### Exercise input

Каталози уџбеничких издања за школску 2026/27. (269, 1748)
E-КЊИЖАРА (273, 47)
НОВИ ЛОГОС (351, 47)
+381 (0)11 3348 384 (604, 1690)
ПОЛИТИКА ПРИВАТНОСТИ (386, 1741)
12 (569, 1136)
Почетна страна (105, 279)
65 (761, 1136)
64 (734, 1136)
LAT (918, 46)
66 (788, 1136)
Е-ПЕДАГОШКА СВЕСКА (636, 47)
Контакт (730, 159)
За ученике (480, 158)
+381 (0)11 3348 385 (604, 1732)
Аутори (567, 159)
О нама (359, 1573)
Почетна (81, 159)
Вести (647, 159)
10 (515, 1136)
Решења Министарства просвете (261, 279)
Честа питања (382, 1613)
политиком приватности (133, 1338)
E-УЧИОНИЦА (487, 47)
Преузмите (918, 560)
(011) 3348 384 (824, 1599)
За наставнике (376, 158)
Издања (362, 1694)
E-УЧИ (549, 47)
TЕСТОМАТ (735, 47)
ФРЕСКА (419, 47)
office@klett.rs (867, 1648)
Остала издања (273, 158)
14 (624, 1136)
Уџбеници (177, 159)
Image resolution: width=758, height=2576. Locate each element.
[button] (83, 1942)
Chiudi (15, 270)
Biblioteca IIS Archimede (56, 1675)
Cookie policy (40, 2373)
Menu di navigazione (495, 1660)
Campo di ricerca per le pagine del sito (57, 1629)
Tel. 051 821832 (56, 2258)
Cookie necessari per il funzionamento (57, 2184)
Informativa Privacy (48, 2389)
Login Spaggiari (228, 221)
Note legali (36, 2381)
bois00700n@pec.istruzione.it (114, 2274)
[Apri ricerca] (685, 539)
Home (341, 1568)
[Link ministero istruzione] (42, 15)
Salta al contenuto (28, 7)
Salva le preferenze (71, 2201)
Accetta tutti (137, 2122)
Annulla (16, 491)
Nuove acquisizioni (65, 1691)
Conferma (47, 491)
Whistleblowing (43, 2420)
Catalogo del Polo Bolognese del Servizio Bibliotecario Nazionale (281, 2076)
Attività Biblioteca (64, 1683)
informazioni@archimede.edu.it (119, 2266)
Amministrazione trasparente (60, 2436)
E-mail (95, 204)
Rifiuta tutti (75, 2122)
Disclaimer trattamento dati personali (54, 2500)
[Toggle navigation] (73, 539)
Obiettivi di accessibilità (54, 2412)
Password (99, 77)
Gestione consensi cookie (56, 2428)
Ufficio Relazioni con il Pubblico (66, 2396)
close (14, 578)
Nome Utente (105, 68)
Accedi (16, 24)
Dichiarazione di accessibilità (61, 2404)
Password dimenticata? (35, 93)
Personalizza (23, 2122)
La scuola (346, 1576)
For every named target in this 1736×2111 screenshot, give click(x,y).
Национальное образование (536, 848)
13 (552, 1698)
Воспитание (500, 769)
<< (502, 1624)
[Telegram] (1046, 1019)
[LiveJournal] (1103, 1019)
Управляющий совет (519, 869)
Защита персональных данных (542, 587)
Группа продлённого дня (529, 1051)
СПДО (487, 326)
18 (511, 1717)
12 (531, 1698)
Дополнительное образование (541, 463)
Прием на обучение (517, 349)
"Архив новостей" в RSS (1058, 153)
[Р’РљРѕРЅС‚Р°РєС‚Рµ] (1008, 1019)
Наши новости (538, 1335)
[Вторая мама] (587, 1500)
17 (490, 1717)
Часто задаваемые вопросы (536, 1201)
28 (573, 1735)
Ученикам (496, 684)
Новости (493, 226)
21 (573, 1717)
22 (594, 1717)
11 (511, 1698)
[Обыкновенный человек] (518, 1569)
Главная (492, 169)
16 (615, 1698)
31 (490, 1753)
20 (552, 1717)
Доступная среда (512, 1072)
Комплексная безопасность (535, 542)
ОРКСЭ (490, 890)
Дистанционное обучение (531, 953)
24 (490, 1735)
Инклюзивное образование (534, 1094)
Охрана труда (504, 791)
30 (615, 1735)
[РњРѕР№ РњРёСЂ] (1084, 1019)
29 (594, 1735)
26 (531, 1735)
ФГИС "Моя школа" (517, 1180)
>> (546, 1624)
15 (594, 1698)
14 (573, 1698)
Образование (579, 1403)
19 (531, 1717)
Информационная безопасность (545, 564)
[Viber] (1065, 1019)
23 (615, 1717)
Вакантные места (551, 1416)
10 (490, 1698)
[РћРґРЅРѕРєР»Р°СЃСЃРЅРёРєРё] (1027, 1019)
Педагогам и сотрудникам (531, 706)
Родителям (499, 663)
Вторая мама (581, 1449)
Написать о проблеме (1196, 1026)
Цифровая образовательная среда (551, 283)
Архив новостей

######

Reprint exactly the lines above that start at the one with "Accetta tutti (137, 2122)" and end at the one with "Защита персональных данных (542, 587)", keeping both and adding none.

- _Output_
Accetta tutti (137, 2122)
Annulla (16, 491)
Nuove acquisizioni (65, 1691)
Conferma (47, 491)
Whistleblowing (43, 2420)
Catalogo del Polo Bolognese del Servizio Bibliotecario Nazionale (281, 2076)
Attività Biblioteca (64, 1683)
informazioni@archimede.edu.it (119, 2266)
Amministrazione trasparente (60, 2436)
E-mail (95, 204)
Rifiuta tutti (75, 2122)
Disclaimer trattamento dati personali (54, 2500)
[Toggle navigation] (73, 539)
Obiettivi di accessibilità (54, 2412)
Password (99, 77)
Gestione consensi cookie (56, 2428)
Ufficio Relazioni con il Pubblico (66, 2396)
close (14, 578)
Nome Utente (105, 68)
Accedi (16, 24)
Dichiarazione di accessibilità (61, 2404)
Password dimenticata? (35, 93)
Personalizza (23, 2122)
La scuola (346, 1576)
For every named target in this 1736×2111 screenshot, give click(x,y).
Национальное образование (536, 848)
13 (552, 1698)
Воспитание (500, 769)
<< (502, 1624)
[Telegram] (1046, 1019)
[LiveJournal] (1103, 1019)
Управляющий совет (519, 869)
Защита персональных данных (542, 587)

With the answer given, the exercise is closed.